On one hand, the American Civil Liberties Union of Indiana argues against blanket, government-imposed rules restricting where sex offenders can live and places those registered individuals can visit. But when a private homeowners association takes a similar move, the line gets blurry and the civil liberties group says there isn’t much it can do. Why? An HOA is a private entity, not a governmental body treading on a person’s constitutional rights.

The issue is coming up in Greenwood, where an HOA for a 175-home subdivision has taken a step believed the first of its kind in the state: amending its governing documents to ban offenders from living in that community’s homes. Communities in Texas and Kansas City have put similar policies in place. Now, as part of the covenants, the association can evict any sex offender who buys a home there, any current resident who’s convicted of a felony sex crime in the future, or any owner who rents or sells to a sex offender. More than three-fourths of the residents voted in favor of the measure.

The legal director of the ACLU of Indiana points out that while this doesn’t appear to be a constitutional issue since offenders aren’t part of any protected class, this is a “terrible idea and policy.” Residency restrictions are already in place for registered offenders, and taking actions like this could push courts to view this as some sort of de facto punishment if a legal challenge arises, Ken Falk says.

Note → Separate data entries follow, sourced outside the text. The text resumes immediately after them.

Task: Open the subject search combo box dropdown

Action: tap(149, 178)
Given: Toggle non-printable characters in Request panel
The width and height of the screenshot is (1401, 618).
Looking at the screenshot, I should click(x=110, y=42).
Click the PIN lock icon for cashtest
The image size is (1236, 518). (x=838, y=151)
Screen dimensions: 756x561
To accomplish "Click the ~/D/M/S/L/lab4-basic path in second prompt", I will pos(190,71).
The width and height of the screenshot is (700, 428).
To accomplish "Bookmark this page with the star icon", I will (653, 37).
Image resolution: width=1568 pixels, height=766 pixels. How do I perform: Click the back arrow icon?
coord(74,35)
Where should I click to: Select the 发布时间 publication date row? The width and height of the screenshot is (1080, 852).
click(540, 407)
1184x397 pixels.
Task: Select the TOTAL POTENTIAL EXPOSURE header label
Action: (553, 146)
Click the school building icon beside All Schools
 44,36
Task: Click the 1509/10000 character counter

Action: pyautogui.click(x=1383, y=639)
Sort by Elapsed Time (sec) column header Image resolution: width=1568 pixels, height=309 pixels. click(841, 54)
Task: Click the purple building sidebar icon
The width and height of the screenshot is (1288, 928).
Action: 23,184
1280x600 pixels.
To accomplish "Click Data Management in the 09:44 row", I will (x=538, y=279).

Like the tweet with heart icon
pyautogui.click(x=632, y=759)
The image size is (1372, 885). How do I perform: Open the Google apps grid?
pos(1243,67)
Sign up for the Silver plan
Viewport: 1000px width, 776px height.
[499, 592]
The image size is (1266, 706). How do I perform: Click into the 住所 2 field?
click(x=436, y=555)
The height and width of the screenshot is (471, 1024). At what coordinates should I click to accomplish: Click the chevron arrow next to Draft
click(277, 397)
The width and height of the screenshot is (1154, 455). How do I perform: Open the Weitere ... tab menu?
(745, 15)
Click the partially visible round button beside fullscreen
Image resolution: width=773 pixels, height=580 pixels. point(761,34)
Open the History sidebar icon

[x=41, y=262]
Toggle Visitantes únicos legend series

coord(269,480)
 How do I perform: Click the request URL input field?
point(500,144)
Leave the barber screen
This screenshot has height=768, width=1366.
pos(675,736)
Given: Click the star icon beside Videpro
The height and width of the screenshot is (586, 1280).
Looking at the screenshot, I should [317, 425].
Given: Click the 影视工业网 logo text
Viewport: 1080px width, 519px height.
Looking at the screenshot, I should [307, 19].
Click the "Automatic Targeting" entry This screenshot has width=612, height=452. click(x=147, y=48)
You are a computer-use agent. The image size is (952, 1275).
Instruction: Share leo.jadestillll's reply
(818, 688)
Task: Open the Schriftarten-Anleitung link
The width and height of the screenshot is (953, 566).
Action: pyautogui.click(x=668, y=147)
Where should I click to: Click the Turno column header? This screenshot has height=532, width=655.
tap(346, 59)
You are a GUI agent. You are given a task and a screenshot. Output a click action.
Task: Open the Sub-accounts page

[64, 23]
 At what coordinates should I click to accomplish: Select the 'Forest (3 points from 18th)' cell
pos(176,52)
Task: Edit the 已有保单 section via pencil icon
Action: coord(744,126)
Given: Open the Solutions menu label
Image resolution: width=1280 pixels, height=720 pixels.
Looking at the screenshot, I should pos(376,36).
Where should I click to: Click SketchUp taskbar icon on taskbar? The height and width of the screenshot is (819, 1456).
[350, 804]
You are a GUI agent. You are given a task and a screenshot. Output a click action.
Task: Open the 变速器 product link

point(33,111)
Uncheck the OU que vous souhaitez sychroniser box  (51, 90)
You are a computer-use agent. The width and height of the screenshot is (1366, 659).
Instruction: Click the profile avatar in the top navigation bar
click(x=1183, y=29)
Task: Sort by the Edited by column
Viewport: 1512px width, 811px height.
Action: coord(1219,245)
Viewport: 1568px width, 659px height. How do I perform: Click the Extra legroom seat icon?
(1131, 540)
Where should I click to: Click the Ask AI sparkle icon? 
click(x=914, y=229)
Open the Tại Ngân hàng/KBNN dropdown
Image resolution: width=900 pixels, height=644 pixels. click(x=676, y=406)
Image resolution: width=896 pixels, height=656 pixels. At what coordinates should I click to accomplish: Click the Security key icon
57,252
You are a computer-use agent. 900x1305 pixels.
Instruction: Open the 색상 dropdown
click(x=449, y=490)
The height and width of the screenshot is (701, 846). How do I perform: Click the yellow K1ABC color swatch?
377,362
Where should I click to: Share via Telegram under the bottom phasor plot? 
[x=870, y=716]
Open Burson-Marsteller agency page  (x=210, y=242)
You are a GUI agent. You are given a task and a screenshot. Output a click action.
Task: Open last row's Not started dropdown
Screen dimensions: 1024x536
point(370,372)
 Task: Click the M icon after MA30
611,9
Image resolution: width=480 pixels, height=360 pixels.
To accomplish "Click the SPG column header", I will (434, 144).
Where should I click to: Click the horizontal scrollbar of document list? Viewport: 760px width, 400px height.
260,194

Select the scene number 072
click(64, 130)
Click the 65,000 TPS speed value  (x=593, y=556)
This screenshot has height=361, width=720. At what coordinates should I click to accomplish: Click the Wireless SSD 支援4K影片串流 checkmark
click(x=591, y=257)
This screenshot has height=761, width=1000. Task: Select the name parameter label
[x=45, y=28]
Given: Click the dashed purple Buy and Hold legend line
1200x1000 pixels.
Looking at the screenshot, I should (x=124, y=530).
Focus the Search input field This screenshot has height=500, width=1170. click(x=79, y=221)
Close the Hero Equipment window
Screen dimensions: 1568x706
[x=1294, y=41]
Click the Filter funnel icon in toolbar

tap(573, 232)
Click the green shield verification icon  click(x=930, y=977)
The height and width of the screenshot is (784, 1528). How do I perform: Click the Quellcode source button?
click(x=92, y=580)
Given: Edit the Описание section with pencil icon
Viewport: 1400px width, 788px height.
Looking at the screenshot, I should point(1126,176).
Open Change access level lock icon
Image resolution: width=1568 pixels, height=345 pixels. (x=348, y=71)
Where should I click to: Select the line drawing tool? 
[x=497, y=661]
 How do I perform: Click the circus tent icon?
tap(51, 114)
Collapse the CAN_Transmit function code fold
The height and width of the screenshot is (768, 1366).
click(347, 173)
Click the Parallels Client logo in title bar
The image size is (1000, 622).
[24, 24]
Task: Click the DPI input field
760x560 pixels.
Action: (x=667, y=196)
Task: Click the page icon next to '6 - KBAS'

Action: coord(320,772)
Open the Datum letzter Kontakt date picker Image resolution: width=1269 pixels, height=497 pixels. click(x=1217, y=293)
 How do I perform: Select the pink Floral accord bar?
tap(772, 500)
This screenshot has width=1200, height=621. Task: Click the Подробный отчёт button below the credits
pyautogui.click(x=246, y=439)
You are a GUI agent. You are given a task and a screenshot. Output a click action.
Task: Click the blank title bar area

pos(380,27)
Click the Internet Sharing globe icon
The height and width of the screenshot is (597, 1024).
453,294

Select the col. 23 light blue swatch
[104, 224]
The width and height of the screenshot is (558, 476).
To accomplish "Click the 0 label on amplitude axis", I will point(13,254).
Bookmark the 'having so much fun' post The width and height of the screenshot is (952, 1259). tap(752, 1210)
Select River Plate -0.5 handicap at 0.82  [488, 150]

A common theme among all these restrictions and bans on registered sex offenders is that each has a noble purpose at the heart: to protect the safety of children. But courts are wrapped up in many of these controversies, including issues regarding who’s required to register, what restrictions can be put in place, and how these regulations can be enforced. The legal community doesn’t have consensus, all the while more restrictions are being implemented. What’s the difference in this case from the others, and should it matter whether it’s a private or public entity imposing a restriction?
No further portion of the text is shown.